Requirement =
Return every line of the items below unchanged and in the same order.

Records for this exercise =
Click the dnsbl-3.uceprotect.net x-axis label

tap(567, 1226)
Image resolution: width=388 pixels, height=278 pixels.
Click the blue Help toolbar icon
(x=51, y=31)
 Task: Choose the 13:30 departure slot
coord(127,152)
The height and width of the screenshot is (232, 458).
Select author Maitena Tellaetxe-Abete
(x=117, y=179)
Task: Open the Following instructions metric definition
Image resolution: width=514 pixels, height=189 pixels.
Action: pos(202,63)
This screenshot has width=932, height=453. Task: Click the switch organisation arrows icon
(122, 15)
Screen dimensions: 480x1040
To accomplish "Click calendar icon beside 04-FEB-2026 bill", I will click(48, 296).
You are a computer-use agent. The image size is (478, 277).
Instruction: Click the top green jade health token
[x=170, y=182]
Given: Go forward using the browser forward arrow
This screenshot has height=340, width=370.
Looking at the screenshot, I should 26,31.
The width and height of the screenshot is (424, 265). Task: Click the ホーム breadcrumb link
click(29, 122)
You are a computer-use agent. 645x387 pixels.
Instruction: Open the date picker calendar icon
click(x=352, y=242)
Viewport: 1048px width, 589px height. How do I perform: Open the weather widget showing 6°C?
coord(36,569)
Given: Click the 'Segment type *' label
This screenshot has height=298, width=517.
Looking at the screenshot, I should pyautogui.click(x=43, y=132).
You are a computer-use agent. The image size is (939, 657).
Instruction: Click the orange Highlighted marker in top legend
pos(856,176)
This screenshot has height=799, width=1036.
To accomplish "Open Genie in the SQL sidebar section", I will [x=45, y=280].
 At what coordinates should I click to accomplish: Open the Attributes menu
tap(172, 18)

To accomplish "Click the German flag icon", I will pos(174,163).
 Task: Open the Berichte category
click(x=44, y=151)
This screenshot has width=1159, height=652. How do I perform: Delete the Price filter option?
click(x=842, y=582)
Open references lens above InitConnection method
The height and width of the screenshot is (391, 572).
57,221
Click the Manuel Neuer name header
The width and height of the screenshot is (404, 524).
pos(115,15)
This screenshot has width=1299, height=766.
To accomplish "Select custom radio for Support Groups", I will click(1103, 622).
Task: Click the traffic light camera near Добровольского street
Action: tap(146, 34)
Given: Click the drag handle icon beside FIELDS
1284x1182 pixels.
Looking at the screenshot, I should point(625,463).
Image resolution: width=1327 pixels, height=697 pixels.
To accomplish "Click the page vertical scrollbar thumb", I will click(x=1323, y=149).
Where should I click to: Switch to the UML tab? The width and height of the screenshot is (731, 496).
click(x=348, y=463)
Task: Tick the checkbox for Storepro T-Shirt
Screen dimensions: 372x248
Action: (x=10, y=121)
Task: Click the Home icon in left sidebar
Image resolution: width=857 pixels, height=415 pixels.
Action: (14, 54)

Response to this exercise =
Click the dnsbl-3.uceprotect.net x-axis label

tap(567, 1226)
Image resolution: width=388 pixels, height=278 pixels.
Click the blue Help toolbar icon
(x=51, y=31)
 Task: Choose the 13:30 departure slot
coord(127,152)
The height and width of the screenshot is (232, 458).
Select author Maitena Tellaetxe-Abete
(x=117, y=179)
Task: Open the Following instructions metric definition
Image resolution: width=514 pixels, height=189 pixels.
Action: pos(202,63)
This screenshot has width=932, height=453. Task: Click the switch organisation arrows icon
(122, 15)
Screen dimensions: 480x1040
To accomplish "Click calendar icon beside 04-FEB-2026 bill", I will click(48, 296).
You are a computer-use agent. The image size is (478, 277).
Instruction: Click the top green jade health token
[x=170, y=182]
Given: Go forward using the browser forward arrow
This screenshot has height=340, width=370.
Looking at the screenshot, I should 26,31.
The width and height of the screenshot is (424, 265). Task: Click the ホーム breadcrumb link
click(29, 122)
You are a computer-use agent. 645x387 pixels.
Instruction: Open the date picker calendar icon
click(x=352, y=242)
Viewport: 1048px width, 589px height. How do I perform: Open the weather widget showing 6°C?
coord(36,569)
Given: Click the 'Segment type *' label
This screenshot has height=298, width=517.
Looking at the screenshot, I should pyautogui.click(x=43, y=132).
You are a computer-use agent. The image size is (939, 657).
Instruction: Click the orange Highlighted marker in top legend
pos(856,176)
This screenshot has height=799, width=1036.
To accomplish "Open Genie in the SQL sidebar section", I will [x=45, y=280].
 At what coordinates should I click to accomplish: Open the Attributes menu
tap(172, 18)

To accomplish "Click the German flag icon", I will pos(174,163).
 Task: Open the Berichte category
click(x=44, y=151)
This screenshot has width=1159, height=652. How do I perform: Delete the Price filter option?
click(x=842, y=582)
Open references lens above InitConnection method
The height and width of the screenshot is (391, 572).
57,221
Click the Manuel Neuer name header
The width and height of the screenshot is (404, 524).
pos(115,15)
This screenshot has width=1299, height=766.
To accomplish "Select custom radio for Support Groups", I will click(1103, 622).
Task: Click the traffic light camera near Добровольского street
Action: tap(146, 34)
Given: Click the drag handle icon beside FIELDS
1284x1182 pixels.
Looking at the screenshot, I should point(625,463).
Image resolution: width=1327 pixels, height=697 pixels.
To accomplish "Click the page vertical scrollbar thumb", I will click(x=1323, y=149).
Where should I click to: Switch to the UML tab? The width and height of the screenshot is (731, 496).
click(x=348, y=463)
Task: Tick the checkbox for Storepro T-Shirt
Screen dimensions: 372x248
Action: (x=10, y=121)
Task: Click the Home icon in left sidebar
Image resolution: width=857 pixels, height=415 pixels.
Action: (14, 54)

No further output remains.